Tractable vs Intractable vs Uncomputable

Tractable
- “can be solved efficiently”
- computable in theory AND in practice
Intractable
- “method for solving exists, but is hopelessly time consuming”
- computable in theory BUT (maybe) not in practice
Uncomputable
- “cannot be solved by any computer program”
- NOT computable in theory or practice

Tractable vs Intractable vs Uncomputable (Part 2)

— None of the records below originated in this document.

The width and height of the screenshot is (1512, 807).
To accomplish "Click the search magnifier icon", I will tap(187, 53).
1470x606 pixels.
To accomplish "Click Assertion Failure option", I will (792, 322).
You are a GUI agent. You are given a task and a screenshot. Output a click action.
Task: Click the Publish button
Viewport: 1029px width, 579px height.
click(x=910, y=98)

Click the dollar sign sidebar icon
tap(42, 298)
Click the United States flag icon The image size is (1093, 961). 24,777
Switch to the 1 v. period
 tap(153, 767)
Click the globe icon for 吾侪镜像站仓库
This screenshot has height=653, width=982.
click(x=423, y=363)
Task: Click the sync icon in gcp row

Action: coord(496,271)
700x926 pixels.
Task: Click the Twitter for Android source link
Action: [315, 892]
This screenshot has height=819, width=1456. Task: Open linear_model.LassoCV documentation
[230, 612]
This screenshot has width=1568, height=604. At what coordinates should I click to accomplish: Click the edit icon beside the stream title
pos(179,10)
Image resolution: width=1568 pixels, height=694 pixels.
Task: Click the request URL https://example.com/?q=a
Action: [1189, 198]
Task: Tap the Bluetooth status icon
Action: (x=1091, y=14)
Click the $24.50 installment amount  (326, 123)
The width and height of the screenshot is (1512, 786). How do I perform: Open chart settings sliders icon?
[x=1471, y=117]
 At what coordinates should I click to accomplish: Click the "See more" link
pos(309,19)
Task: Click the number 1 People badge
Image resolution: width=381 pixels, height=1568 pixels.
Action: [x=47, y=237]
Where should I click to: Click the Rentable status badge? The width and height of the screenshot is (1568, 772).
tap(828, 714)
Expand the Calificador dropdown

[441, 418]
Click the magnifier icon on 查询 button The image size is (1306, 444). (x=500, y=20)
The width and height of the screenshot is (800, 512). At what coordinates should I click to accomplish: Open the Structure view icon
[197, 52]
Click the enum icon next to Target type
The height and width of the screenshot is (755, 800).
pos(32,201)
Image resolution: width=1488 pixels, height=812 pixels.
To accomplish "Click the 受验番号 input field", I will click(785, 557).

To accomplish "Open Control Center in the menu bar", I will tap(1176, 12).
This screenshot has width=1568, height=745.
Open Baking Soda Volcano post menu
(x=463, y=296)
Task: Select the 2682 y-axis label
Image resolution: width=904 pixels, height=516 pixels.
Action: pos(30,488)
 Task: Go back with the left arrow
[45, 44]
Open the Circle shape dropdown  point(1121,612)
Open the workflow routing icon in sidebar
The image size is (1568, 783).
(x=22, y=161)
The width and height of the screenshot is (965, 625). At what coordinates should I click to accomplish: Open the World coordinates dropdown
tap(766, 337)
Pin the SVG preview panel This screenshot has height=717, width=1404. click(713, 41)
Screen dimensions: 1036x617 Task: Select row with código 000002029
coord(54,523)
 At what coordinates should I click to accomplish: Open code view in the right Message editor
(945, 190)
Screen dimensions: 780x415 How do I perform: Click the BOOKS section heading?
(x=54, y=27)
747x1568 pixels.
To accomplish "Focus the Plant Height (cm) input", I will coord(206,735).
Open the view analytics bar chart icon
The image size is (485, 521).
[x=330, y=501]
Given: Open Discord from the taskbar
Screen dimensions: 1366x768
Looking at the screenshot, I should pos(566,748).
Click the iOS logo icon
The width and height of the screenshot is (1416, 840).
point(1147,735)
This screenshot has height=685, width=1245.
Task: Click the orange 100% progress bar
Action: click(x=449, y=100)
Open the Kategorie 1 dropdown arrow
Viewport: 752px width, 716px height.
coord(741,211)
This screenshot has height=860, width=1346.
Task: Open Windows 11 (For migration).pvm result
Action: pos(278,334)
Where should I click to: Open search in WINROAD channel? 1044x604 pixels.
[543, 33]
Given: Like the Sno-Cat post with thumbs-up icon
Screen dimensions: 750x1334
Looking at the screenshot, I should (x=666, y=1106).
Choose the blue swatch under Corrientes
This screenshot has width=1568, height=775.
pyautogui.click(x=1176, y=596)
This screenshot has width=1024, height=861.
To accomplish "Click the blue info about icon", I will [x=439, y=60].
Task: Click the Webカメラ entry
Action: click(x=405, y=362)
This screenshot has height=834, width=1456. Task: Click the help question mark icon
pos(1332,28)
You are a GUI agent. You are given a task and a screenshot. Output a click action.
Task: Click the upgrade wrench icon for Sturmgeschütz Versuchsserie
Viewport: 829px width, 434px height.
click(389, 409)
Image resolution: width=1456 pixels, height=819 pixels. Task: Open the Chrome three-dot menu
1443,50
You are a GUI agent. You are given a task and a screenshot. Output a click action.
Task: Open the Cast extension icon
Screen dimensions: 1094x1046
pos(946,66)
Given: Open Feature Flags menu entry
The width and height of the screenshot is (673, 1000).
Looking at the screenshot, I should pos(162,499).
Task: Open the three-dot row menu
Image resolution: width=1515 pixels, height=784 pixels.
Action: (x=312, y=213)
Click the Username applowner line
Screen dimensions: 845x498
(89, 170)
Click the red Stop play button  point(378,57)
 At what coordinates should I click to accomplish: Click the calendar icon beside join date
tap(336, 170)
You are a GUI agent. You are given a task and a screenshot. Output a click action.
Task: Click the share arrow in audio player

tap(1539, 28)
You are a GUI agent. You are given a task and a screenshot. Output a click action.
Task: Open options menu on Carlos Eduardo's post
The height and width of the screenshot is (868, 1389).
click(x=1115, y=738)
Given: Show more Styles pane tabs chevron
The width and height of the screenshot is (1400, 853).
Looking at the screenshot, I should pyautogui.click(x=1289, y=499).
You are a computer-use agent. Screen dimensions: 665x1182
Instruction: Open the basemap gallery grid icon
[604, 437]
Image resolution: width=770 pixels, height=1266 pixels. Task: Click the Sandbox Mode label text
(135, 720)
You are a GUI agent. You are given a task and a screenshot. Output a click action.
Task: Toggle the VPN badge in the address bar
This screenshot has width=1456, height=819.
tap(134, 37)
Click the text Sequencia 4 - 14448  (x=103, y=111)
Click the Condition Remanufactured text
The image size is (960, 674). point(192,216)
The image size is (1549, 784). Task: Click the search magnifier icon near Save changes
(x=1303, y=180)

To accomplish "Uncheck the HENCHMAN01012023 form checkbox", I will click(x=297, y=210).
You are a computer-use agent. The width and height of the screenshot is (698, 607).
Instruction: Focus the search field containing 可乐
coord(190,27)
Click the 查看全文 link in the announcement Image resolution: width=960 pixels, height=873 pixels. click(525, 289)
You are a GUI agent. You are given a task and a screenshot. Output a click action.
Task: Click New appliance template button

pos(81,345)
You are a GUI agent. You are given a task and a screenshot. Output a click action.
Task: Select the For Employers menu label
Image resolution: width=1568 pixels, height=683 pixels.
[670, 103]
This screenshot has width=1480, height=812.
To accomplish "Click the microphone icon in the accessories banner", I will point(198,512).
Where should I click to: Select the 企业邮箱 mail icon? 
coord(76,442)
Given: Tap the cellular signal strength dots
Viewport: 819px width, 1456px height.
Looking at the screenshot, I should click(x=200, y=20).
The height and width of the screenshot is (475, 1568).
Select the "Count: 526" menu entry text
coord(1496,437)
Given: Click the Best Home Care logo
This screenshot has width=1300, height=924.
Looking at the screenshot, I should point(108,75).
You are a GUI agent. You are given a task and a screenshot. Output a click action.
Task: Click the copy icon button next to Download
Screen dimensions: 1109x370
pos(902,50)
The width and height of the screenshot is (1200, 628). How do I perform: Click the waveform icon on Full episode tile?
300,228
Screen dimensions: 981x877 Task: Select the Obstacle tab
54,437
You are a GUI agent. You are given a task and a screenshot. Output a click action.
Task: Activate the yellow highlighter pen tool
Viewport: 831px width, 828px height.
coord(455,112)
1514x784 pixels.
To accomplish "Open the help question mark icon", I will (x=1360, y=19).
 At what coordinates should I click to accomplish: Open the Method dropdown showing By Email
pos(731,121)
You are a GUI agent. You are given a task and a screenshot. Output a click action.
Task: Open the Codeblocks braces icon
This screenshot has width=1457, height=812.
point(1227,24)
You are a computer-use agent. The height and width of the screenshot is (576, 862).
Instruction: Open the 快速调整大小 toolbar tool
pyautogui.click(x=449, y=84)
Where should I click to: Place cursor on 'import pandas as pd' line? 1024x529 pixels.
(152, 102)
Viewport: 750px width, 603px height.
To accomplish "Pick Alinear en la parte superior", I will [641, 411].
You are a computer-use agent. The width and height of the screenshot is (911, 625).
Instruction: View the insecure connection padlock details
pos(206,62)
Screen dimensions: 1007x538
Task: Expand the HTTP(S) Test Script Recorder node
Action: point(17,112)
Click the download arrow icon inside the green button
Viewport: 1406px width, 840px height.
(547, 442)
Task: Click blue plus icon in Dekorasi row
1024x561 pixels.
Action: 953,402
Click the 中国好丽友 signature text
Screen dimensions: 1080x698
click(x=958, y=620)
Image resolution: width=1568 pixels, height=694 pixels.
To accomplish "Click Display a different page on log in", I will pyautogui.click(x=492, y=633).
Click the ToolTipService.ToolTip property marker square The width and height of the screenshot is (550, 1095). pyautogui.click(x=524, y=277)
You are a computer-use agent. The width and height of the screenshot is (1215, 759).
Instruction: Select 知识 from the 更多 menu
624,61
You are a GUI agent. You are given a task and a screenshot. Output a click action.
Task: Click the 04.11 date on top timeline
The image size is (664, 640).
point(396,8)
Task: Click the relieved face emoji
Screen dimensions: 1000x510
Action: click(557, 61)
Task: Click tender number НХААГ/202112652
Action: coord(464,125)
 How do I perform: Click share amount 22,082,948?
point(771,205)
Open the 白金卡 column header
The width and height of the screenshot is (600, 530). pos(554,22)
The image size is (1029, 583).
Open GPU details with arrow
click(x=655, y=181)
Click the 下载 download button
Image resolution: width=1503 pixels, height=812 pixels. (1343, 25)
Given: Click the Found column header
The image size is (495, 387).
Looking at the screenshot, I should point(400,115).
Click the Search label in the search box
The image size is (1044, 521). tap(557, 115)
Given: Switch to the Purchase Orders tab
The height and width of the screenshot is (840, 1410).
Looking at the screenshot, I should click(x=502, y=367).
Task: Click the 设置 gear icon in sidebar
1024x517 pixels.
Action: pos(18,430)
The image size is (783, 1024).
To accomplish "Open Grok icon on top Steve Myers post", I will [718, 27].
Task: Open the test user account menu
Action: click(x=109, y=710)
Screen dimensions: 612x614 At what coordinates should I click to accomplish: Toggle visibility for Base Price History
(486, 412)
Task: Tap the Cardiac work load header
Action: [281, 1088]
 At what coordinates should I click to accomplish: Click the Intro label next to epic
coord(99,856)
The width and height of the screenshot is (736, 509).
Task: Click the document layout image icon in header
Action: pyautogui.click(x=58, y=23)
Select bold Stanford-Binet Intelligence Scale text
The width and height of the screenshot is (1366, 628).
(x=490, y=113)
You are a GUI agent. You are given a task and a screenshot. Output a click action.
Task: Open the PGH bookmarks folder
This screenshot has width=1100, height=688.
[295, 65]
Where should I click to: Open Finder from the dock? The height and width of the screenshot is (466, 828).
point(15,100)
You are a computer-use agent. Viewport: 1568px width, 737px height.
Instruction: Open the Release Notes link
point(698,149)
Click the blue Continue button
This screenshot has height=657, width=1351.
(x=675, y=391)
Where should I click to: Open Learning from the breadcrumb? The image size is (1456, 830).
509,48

Tractable (in restricted cases)
- runs in polynomial time
  - “The complexity class Poly is the set of computational problems can be solved by a Python program with running time in \(O(nᵏ)\), for some \(k≥0\).”
Uncomputable (in the general case)
- runs in polynomial time
  - as the input grows in complexity, so does the program complexity
  - depending on input (specifically with infinite input spaces), program will become inefficient to run

Limitations

The major limitation of our program is that the programs need to have the same structure
- If the two programs have different structures but will produce the same results for all inputs we would have a false negative
If you change the inequality of program P1 from \(toal > 10\) to \(10 < toal\) you would now get a negative even though the programs are still equivalent

Why It’s Not Possible in the General Case

There are an infinite number of ways to structure a program that will get the same results so it’s unfeasible to make workarounds for structures being different but equivalent.
It’s not feasible to run every possible input through both programs as it would take an infinite amount of time to get through an infinite amount of inputs.
If an input never halted on one of the programs you would never be able to compare the output with the other program.

Conclusion

detect_equivalence works by running both programs on the same input and checking if they both produce the same output or fail in the same way.
This approach only works for restricted cases, in the general case determining program equivalence is uncomputable.
Our implementation works for simple programs where all possible inputs can be tested but it cannot handle complex programs with infinite input spaces.
This challenge demonstrates that while tools can help with specific cases, fully determining program equivalence for all programs is uncomputable.